## Source records
★ ★ ★ ★
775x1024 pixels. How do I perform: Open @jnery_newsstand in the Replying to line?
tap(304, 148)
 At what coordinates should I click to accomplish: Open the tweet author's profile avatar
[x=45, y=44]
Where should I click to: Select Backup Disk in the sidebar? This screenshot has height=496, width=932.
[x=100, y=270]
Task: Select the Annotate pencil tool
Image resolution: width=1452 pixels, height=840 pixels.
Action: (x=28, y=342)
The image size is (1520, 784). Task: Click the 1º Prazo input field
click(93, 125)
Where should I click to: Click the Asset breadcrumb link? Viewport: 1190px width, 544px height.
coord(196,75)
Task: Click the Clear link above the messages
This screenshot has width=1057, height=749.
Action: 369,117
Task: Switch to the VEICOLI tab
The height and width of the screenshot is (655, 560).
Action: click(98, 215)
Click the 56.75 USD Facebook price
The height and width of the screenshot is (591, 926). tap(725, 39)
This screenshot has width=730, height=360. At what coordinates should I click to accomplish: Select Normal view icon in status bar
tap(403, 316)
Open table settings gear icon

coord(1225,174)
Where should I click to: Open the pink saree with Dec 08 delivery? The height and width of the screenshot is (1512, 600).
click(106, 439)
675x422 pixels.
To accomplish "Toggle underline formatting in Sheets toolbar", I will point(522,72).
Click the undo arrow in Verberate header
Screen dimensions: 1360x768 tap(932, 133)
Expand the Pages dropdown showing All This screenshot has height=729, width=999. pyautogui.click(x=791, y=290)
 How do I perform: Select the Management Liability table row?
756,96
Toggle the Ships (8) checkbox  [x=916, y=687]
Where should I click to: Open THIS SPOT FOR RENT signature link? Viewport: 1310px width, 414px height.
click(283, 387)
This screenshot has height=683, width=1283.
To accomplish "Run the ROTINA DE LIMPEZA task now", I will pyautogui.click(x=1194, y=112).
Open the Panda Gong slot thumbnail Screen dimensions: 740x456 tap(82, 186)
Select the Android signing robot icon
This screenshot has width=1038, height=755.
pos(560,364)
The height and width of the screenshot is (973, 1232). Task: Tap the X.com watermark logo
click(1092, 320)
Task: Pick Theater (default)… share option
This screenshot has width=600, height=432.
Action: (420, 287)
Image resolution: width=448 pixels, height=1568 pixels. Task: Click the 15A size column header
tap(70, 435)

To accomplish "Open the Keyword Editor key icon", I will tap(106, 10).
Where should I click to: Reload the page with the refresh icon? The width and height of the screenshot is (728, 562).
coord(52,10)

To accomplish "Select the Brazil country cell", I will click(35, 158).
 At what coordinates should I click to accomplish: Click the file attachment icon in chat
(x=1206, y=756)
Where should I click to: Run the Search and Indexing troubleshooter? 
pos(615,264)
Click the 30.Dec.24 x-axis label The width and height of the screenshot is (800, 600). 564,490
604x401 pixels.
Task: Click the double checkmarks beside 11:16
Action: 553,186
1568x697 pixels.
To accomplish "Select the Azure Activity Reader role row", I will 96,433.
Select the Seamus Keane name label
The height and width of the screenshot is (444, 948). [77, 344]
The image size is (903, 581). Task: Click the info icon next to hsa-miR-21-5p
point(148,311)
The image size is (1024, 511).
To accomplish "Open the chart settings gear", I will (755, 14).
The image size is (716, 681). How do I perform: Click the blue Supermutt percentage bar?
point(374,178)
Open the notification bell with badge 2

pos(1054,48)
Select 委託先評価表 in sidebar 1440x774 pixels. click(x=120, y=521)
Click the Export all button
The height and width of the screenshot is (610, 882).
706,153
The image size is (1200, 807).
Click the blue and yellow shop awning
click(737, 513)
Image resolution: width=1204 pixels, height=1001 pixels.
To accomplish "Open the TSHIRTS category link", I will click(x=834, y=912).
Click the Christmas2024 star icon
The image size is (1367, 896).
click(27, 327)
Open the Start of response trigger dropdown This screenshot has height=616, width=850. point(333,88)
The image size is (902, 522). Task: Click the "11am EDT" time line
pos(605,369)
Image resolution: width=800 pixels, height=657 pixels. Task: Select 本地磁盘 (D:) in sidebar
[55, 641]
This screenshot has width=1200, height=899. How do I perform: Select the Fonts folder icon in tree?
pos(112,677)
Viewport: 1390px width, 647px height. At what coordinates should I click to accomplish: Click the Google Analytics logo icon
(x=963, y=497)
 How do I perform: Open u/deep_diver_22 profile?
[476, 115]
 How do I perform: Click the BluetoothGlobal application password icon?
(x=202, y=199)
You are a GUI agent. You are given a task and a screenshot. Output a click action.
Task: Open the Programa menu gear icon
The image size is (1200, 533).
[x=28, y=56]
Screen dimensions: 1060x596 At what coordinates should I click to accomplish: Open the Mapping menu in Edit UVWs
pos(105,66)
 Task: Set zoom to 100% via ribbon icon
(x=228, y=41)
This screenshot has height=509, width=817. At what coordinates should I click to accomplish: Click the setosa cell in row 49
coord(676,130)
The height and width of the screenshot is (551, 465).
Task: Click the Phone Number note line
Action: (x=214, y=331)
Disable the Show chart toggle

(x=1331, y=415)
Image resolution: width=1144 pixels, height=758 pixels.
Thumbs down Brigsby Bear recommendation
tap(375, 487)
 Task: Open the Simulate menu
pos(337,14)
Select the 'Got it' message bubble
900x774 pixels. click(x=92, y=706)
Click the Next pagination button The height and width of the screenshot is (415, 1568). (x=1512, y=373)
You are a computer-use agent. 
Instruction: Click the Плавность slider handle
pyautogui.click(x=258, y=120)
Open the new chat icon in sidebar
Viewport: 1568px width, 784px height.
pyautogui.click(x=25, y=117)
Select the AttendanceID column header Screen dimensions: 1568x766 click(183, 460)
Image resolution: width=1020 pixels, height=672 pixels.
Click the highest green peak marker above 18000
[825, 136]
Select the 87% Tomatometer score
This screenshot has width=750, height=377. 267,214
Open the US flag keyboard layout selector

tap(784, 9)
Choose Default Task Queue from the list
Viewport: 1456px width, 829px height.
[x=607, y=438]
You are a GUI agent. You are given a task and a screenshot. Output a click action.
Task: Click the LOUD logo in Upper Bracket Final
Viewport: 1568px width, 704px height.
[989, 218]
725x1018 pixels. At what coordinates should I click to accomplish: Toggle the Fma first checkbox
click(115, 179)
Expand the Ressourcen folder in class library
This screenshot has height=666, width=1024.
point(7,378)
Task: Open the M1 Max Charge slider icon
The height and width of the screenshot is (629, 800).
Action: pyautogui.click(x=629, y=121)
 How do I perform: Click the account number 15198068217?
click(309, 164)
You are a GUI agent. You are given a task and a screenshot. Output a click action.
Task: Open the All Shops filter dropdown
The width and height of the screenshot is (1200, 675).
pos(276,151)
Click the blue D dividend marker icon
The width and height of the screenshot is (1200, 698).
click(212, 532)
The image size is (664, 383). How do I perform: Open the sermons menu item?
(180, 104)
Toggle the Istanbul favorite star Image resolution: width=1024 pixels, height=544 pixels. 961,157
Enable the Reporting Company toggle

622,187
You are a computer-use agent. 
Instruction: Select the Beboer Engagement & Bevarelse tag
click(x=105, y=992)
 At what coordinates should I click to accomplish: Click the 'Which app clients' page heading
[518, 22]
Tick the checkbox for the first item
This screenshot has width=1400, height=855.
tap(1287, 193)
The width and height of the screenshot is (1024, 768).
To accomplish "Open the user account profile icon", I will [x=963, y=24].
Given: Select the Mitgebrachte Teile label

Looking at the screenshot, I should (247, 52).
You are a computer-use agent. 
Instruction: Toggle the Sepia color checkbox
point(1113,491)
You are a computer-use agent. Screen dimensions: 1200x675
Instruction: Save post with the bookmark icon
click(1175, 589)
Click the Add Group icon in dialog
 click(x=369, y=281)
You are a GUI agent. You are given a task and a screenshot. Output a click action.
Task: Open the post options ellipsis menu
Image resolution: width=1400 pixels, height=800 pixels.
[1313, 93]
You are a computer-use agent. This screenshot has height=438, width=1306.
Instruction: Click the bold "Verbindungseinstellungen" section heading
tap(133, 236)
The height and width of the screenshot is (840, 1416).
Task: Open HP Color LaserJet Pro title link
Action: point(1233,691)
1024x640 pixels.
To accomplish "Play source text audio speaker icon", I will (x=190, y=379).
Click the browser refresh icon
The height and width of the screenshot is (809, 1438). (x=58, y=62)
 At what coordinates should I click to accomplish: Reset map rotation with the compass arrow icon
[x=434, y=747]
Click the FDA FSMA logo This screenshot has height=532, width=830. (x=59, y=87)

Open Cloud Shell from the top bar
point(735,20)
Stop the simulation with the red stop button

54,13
★ ★ ★ ★
## Directions for this task
Copy out, exactly and alone, the lines of the entries above between the ones holding "Task: Open the M1 Max Charge slider icon" and "Tick the checkbox for the first item", inclusive.

## Solution for this task
Task: Open the M1 Max Charge slider icon
The height and width of the screenshot is (629, 800).
Action: pyautogui.click(x=629, y=121)
 How do I perform: Click the account number 15198068217?
click(309, 164)
You are a GUI agent. You are given a task and a screenshot. Output a click action.
Task: Open the All Shops filter dropdown
The width and height of the screenshot is (1200, 675).
pos(276,151)
Click the blue D dividend marker icon
The width and height of the screenshot is (1200, 698).
click(212, 532)
The image size is (664, 383). How do I perform: Open the sermons menu item?
(180, 104)
Toggle the Istanbul favorite star Image resolution: width=1024 pixels, height=544 pixels. 961,157
Enable the Reporting Company toggle

622,187
You are a computer-use agent. 
Instruction: Select the Beboer Engagement & Bevarelse tag
click(x=105, y=992)
 At what coordinates should I click to accomplish: Click the 'Which app clients' page heading
[518, 22]
Tick the checkbox for the first item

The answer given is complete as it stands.